Tres viajeros cruzaban juntos las montañas del Himalaya discutiendo la importancia de colocar en la práctica todo aquello que aprendieron en el plano espiritual. Estaban tan entretenidos en la conversación que solamente ya bien entrada la noche se dieron cuenta de que solo llevaban consigo un pedazo de pan.
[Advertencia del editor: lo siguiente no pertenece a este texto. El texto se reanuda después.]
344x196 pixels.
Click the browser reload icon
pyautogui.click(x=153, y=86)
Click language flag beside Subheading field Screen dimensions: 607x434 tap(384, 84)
Decidieron no discutir sobre quien merecía comerlo; como eran hombres piadosos, dejarían la decisión en manos de los dioses. Rezaron para que, durante la noche, un espíritu superior les indicase quien recibiría el alimento.
A la mañana siguiente, los tres se levantaron al salir el sol.

-He aquí mi sueño -dijo el primer viajero-. Yo fui cargado hacia lugares donde nunca había estado antes, y experimenté la paz y armonía que he buscado en vano en esta vida terrenal. En medio de tal paraíso, un sabio de largas barbas me decía: Tú eres mi preferido, pues jamás buscaste el placer y siempre renunciaste a todo. Sin embargo, para probar mi alianza contigo, me gustaría que comieras un pedazo de pan.
-Es bien extraño -dijo el segundo viajero-, porque en mi sueño, yo vi mi pasado de santidad y mi futuro de maestro. Mientras miraba el porvenir, encontré un hombre de gran sabiduría diciendo: Tú necesitas comer más que tus dos amigos porque tendrás que liderar a mucha gente, y para ello necesitarás fuerza y energía.
Dijo entonces el tercer viajero:
-En mi sueño yo no vi nada, no visité ningún lugar ni encontré a ningún sabio. Sin embargo, a determinada hora de la noche me desperté de repente. Y me comí el pan.
Los otros dos se enfurecieron:
-¿Y por qué no nos llamaste, antes de tomar una decisión tan personal?
-¿Cómo iba a hacerlo? ¡Estabais tan lejos, encontrando maestros y teniendo visiones sagradas!
Ayer discutimos la importancia de poner en práctica aquello que aprendemos en el plano espiritual. En mi caso, Dios actuó rápido y me hizo despertar muriendo de hambre.